Objective. The Early Recognition Method aims at improving collaboration between nurses and patients to prevent aggression in forensic psychiatric care. To achieve this goal, Early Recognition Method strongly focuses on early signs of aggression. In the current study, we investigated whether application of Early Recognition Method led to a significant decrease in inpatient incidents.
Background. Nurses in forensic settings are often confronted with patients’ aggression. Better collaboration between nursing staff and patients may improve patients’ ability to self manage aggression and contribute to a decrease in inpatient aggression.
Design. Naturalistic one-way case-crossover design.
Methods. The Early Recognition Method was introduced on 16 wards of a maximum security forensic hospital. Using a one-way case-crossover design, where cases were their own controls, the effects of Early Recognition Method were assessed by comparing the number of incidents of 189 patients during ‘Treatment As Usual’ with the period after Early Recognition Method was implemented. The Early Recognition Method intervention involved weekly evaluations of signs of aggression between staff and patients. The outcome measures were the number of seclusions and the severity of inpatient incidents.

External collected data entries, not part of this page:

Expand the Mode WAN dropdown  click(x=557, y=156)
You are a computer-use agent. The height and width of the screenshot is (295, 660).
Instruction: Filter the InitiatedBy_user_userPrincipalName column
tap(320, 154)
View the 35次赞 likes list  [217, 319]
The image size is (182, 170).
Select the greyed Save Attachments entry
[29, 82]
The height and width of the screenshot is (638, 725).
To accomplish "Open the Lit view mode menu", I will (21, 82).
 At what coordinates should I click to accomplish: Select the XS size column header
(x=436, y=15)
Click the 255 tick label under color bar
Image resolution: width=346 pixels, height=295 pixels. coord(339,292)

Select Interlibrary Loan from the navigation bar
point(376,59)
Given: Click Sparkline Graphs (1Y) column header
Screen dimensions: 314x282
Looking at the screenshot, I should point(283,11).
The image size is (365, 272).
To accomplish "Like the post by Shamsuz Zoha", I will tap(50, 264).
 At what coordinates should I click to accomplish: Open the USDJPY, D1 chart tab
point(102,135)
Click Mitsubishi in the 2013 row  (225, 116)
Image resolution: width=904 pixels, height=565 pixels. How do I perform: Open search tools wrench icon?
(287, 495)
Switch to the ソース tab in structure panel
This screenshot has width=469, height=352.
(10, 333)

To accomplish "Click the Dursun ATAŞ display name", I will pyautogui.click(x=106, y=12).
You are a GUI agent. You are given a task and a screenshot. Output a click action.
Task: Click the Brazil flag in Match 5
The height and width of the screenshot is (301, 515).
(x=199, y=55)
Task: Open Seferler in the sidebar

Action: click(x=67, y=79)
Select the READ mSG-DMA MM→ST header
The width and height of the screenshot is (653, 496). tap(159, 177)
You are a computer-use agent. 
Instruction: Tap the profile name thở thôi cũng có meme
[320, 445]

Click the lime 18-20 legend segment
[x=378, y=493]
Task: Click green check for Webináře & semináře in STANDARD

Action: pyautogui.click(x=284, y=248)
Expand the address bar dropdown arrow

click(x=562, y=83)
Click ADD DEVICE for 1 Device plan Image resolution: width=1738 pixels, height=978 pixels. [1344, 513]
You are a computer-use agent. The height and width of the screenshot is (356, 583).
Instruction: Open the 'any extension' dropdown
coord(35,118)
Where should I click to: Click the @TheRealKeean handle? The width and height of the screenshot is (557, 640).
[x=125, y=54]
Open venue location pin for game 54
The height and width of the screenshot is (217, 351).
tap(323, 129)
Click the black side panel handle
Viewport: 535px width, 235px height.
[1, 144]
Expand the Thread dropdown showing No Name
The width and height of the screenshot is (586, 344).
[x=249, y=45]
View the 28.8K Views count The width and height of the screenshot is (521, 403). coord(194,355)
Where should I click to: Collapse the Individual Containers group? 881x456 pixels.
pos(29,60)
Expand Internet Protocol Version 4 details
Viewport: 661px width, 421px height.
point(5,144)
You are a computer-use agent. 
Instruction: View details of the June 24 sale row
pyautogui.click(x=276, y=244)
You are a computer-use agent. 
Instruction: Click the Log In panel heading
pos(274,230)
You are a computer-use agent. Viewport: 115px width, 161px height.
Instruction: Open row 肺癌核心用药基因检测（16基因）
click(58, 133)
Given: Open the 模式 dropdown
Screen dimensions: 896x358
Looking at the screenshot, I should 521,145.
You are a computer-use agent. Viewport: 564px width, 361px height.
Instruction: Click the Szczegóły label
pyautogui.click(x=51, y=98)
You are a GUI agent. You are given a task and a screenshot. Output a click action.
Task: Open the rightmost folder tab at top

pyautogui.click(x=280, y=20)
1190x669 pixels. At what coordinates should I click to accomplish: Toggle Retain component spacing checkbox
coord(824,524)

Results. A significant decline in the number of seclusions was observed after Early Recognition Method was introduced. Apart from this decrease, the mean severity of inpatient incidents was also found to be lower during the post intervention period. The effect size was most pronounced for patients with substance abuse and personality disorders. Patients with schizophrenia, however, showed modest, yet significant, effect sizes.
Conclusions. The results suggest that Early Recognition Method may be an innovative and effective risk management method for forensic psychiatric patients, in particular for patients with personality disorders.
Relevance to clinical practice. This article aims to contribute to evidence-based risk management for nurses in collaboration with their patients, resulting in a decrease in inpatient aggression.